● **AIM OF THE TASK**: A faithful, complete copy of the records is required.

----- TASK INPUT -----

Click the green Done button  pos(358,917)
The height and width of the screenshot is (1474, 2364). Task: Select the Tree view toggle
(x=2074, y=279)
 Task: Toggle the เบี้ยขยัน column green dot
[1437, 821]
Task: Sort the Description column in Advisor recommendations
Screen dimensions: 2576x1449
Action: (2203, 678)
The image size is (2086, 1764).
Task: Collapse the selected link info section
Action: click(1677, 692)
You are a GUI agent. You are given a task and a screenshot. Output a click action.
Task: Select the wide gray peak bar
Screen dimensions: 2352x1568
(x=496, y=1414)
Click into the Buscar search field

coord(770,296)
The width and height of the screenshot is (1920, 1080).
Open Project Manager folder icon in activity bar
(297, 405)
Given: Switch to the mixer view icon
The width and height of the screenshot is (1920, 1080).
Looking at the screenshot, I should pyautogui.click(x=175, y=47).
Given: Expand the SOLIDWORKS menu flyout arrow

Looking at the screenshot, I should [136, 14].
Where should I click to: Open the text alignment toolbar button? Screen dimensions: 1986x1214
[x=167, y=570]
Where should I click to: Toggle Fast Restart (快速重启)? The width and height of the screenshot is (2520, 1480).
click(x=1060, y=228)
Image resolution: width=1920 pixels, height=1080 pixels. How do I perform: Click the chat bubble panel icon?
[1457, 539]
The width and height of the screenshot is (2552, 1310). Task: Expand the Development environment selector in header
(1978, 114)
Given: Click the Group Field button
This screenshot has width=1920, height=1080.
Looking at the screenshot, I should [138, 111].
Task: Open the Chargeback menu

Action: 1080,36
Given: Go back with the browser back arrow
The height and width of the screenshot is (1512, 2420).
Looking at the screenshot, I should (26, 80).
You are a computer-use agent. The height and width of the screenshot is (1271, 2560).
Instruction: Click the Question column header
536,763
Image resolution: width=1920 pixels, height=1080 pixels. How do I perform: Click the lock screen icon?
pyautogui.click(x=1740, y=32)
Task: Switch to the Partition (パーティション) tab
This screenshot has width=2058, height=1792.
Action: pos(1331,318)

-----

● **EXERCISE SOLUTION**:
Click the green Done button  pos(358,917)
The height and width of the screenshot is (1474, 2364). Task: Select the Tree view toggle
(x=2074, y=279)
 Task: Toggle the เบี้ยขยัน column green dot
[1437, 821]
Task: Sort the Description column in Advisor recommendations
Screen dimensions: 2576x1449
Action: (2203, 678)
The image size is (2086, 1764).
Task: Collapse the selected link info section
Action: click(1677, 692)
You are a GUI agent. You are given a task and a screenshot. Output a click action.
Task: Select the wide gray peak bar
Screen dimensions: 2352x1568
(x=496, y=1414)
Click into the Buscar search field

coord(770,296)
The width and height of the screenshot is (1920, 1080).
Open Project Manager folder icon in activity bar
(297, 405)
Given: Switch to the mixer view icon
The width and height of the screenshot is (1920, 1080).
Looking at the screenshot, I should pyautogui.click(x=175, y=47).
Given: Expand the SOLIDWORKS menu flyout arrow

Looking at the screenshot, I should [136, 14].
Where should I click to: Open the text alignment toolbar button? Screen dimensions: 1986x1214
[x=167, y=570]
Where should I click to: Toggle Fast Restart (快速重启)? The width and height of the screenshot is (2520, 1480).
click(x=1060, y=228)
Image resolution: width=1920 pixels, height=1080 pixels. How do I perform: Click the chat bubble panel icon?
[1457, 539]
The width and height of the screenshot is (2552, 1310). Task: Expand the Development environment selector in header
(1978, 114)
Given: Click the Group Field button
This screenshot has width=1920, height=1080.
Looking at the screenshot, I should [138, 111].
Task: Open the Chargeback menu

Action: 1080,36
Given: Go back with the browser back arrow
The height and width of the screenshot is (1512, 2420).
Looking at the screenshot, I should (26, 80).
You are a computer-use agent. The height and width of the screenshot is (1271, 2560).
Instruction: Click the Question column header
536,763
Image resolution: width=1920 pixels, height=1080 pixels. How do I perform: Click the lock screen icon?
pyautogui.click(x=1740, y=32)
Task: Switch to the Partition (パーティション) tab
This screenshot has width=2058, height=1792.
Action: pos(1331,318)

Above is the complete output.